27/10/2011
Communiqué de presse
Conférence de presse

Département de l’information • Service des informations et des accréditations • New York

CONFÉRENCE DE PRESSE DES CHEFS D’ONU-FEMMES ET DE L’OIT SUR LE RAPPORT RELATIF

AU SOCLE DE PROTECTION SOCIALE


Présidente du Groupe consultatif mondial sur le socle de protection sociale, Mme Michelle Bachelet a profité de la présentation du rapport de l’Organisation internationale du Travail (OIT) pour appeler le G-20 à faire figurer la question de la protection sociale au cœur des discussions de son prochain Sommet.  Mme Bachelet a vu là une « stratégie réaliste » capable d’offrir une « sortie permanente » à de nombreuses crises économiques et sociales.


En 2010, après six décennies d’une forte croissance économique, l’accès à une protection sociale adéquate n’est accessible qu’à un petit groupe de privilégiés, a dénoncé Michelle Bachelet, qui est également Directrice exécutive de l’Entité des Nations Unies pour l’égalité des sexes et l’autonomisation des femmes (ONU-Femmes).  À ce jour, 75% de la population mondiale, soit 5,1 milliards de personnes, n’a pas une couverture sociale fiable.


Accompagnée de M. Juan Somavía, Directeur général de l’OIT, Mme Bachelet a estimé qu’instaurer un socle de sécurité sociale n’est ni de la charité ni un filet de sécurité temporaire, mais bien un instrument capable de déverrouiller les capacités des hommes et des femmes et leur permettre de participer à la vie économique et sociale. 


« C’est un investissement, pas une dépense », a-t-elle souligné.  Même d’un point de vue strictement fiscal, les dépenses en protection sociale ont un impact positif sur la demande agrégée* et la croissance. 


La protection sociale peut améliorer la participation au marché du travail et promouvoir dans l’entreprise une plus grande prise de risque, ce qui débouche sur de meilleures performance et productivité économiques.


Le Directeur général de l’OIT, M. Juan Somavía, a fait remarquer que la crise économique et financière avait démontré que les pays qui avaient un système de protection sociale de qualité avaient connu une augmentation de la demande agrégée, ce qui avait contribué à la croissance économique.


« Comment se fait-il que le monde développé est toujours en crise alors que les économies émergentes qui ont axé leurs politiques sur la création d’emplois et la protection sociale ont réussi à s’en extirper?  Une politique de baisse des impôts représente une économie et non un investissement, tandis que la protection sociale a un impact direct sur la croissance des marchés », a affirmé le Directeur général de l’OIT.

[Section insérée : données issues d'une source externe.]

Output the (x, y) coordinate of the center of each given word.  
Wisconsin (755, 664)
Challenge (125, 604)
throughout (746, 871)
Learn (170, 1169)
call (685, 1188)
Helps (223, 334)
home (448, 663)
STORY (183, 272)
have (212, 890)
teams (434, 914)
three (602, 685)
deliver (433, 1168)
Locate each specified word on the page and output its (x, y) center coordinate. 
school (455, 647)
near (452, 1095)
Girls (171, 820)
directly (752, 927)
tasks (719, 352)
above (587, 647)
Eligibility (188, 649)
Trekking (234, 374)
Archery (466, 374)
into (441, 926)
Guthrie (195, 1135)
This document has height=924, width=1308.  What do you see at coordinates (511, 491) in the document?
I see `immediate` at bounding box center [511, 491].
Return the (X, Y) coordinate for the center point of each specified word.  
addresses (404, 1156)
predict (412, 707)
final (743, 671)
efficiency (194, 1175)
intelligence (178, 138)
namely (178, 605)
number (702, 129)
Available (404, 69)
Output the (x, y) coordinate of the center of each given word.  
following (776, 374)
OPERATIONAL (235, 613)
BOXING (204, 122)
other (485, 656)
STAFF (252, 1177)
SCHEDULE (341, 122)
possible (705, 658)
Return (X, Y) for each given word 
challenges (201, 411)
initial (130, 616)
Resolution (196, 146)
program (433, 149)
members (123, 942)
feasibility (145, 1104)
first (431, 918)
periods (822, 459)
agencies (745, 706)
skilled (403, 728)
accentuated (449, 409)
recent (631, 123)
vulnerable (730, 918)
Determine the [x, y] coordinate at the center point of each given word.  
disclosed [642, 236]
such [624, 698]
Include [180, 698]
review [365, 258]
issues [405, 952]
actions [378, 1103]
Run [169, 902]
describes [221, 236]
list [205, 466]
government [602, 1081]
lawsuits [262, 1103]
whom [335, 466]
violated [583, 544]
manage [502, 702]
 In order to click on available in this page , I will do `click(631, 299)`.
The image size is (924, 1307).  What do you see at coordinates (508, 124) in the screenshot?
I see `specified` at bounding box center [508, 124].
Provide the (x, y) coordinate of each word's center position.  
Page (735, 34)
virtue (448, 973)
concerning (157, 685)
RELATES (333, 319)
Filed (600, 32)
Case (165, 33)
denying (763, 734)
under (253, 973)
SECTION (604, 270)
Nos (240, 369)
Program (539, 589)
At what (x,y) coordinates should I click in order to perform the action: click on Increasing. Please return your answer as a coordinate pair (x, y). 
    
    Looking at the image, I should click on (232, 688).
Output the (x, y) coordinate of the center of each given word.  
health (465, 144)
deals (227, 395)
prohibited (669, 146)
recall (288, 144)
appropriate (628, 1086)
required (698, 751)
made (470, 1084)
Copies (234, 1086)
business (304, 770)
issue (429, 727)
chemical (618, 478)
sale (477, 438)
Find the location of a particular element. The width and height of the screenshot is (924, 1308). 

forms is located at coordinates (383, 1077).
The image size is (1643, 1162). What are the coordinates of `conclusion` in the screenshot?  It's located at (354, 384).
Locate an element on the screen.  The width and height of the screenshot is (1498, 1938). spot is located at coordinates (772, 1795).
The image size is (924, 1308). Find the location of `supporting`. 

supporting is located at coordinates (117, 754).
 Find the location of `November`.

Sa collègue d’ONU-Femmes a rappelé que le socle de sécurité sociale assure l’accès à la santé, au logement, à l’eau potable et à l’assainissement.  Il assure une sécurité des revenus sous la forme, par exemple, de pensions de retraite ou d’allocations aux personnes handicapées.


« Il est impossible d’instaurer un véritable équilibre économique sans une distribution adéquate des revenus », a-t-elle souligné.


S’agissant des pays en développement, elle a reconnu que, dans un premier temps, certains États auront besoin d’un appui financier supplémentaire pour mettre en place une politique de protection sociale, mais que pour d’autres, il suffira de procéder à une réaffectation des ressources existantes. 


La Présidente du Groupe consultatif mondial sur le socle de protection sociale a attiré l’attention sur des études menées par l’OIT et le Fonds monétaire international (FMI) qui montrent qu’il est tout à fait possible de mettre en place un système de protection sociale en y allouant moins de 0,5% du PIB.  Il faudrait toutefois y consacrer entre 2 et 4% du PIB pour faire la différence.


À ce jour, a-t-elle rappelé, 1,4 milliard de personnes vivent avec moins de 1,25 dollar par jour et 38% de la population mondiale, à savoir 2,6 milliards de personnes, n’ont pas accès à l’assainissement.  « Cette situation constitue un handicap social qui menace la stabilité politique et sape la prospérité économique », a-t-elle averti.


* La demande agrégée représente la demande totale dans une économie.  Elle comprend quatre éléments à savoir la consommation des ménages, l’investissement, les dépenses du gouvernement et de l’administration et le solde commercial.